## EXERCICES
1 > D'après l'extrait d'entretien sur le derby, qu'est-ce qui fait la force de l'OL jusqu'à maintenant ?
2 > Relevez toutes les lignes des entrées où figure la chaîne "breadcrumb".

## BLOC DE TEXTE
Malgré ça, Sainté ne réussit pas à taper les vilains. Toi, tu l’avais abordé comment, le derby, quand tu étais entraîneur à l’ASSE ? Tu en avais fait un match différent des autres, parce qu’aux yeux des supporters, c’est un match à part, ou bien tu l’avais dédramatisé ?

Ah non, je l’avais pas présenté comme un autre match. C’est un match particulier, et il faut se servir de ça, parce que tu es toujours dans la position du challenger. C’est pas une situation désagréable - sauf si ça perdure et que ça ne te rend pas capable de gagner un jour. Après, ça te met des sentiments d’infériorité et de manque de confiance. Je pense que la force de l’OL jusqu’à maintenant, c’est son extrême confiance en la valeur de son équipe.

Ensuite, on peut jouer au jeu des comparaisons entre présidents. A l’époque, c’était Alain Bompard ; aujourd’hui, c’est le duo Roland Romeyer / Bernard Caïazzo. Quelles sont tes relations aujourd’hui avec Alain Bompard ?

## MATÉRIEL FOURNI
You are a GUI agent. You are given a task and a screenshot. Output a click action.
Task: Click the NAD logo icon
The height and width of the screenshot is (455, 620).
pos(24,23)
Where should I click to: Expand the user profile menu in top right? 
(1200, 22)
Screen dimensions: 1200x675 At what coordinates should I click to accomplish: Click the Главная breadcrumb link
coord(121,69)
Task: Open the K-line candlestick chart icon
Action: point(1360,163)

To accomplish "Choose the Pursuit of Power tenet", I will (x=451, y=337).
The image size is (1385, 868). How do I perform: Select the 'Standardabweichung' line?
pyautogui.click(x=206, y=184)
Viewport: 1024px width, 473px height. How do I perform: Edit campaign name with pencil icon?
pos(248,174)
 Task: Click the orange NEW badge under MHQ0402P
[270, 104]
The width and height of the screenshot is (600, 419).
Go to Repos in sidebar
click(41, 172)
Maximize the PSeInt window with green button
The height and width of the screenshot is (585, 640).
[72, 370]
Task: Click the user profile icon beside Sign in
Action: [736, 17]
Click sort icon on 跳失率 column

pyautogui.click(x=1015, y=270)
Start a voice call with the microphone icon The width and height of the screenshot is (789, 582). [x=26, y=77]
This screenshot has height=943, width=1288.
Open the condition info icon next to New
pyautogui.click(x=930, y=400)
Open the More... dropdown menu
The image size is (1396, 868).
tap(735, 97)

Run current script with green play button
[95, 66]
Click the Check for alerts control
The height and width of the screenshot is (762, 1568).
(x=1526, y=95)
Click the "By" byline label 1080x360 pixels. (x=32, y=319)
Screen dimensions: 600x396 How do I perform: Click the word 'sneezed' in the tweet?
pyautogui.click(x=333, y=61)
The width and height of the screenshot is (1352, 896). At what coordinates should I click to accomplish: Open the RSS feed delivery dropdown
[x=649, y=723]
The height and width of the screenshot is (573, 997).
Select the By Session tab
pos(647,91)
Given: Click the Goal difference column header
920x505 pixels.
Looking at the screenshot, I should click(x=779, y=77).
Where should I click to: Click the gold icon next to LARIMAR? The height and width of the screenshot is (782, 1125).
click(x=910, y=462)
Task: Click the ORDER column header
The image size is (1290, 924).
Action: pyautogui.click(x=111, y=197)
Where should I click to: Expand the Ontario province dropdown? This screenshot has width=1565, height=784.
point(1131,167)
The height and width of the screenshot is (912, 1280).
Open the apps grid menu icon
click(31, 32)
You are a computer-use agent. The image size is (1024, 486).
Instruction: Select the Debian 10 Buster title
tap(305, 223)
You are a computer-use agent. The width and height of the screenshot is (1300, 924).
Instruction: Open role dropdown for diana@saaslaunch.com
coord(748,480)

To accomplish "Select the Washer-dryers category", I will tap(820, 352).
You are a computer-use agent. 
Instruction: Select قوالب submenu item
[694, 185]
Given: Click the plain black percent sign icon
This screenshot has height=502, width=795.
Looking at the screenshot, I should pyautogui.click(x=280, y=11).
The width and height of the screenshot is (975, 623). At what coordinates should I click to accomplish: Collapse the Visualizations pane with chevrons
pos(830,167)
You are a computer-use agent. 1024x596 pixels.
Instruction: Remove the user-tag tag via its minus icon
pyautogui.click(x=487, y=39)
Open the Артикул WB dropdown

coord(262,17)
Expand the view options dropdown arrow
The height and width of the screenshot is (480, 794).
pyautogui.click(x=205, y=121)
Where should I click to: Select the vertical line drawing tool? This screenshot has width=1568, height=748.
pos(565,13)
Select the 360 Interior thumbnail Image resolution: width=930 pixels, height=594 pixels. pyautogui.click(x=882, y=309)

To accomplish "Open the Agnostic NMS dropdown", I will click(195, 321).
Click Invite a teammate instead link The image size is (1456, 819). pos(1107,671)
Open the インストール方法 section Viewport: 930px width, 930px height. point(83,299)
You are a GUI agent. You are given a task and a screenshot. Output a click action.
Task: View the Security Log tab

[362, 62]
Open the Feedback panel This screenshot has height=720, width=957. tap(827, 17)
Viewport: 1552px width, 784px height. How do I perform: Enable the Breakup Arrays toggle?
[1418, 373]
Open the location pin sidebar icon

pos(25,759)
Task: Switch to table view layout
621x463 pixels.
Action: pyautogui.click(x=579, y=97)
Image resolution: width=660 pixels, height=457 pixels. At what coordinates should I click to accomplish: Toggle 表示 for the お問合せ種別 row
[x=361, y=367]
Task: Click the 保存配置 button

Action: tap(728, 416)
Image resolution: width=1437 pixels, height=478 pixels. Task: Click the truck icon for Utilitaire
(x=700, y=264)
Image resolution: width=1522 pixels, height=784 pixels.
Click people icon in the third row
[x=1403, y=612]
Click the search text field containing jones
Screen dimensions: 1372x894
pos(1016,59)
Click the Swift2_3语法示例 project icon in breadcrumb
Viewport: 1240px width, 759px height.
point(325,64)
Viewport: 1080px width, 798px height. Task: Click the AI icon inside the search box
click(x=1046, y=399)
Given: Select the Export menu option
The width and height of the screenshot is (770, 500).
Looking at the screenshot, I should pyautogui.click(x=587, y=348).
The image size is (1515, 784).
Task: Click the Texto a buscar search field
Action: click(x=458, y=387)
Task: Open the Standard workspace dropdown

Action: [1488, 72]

## RÉSULTATS PAR EXERCICE
1 > Son extrême confiance en la valeur de son équipe.

2 >
Screen dimensions: 1200x675 At what coordinates should I click to accomplish: Click the Главная breadcrumb link
Click the Swift2_3语法示例 project icon in breadcrumb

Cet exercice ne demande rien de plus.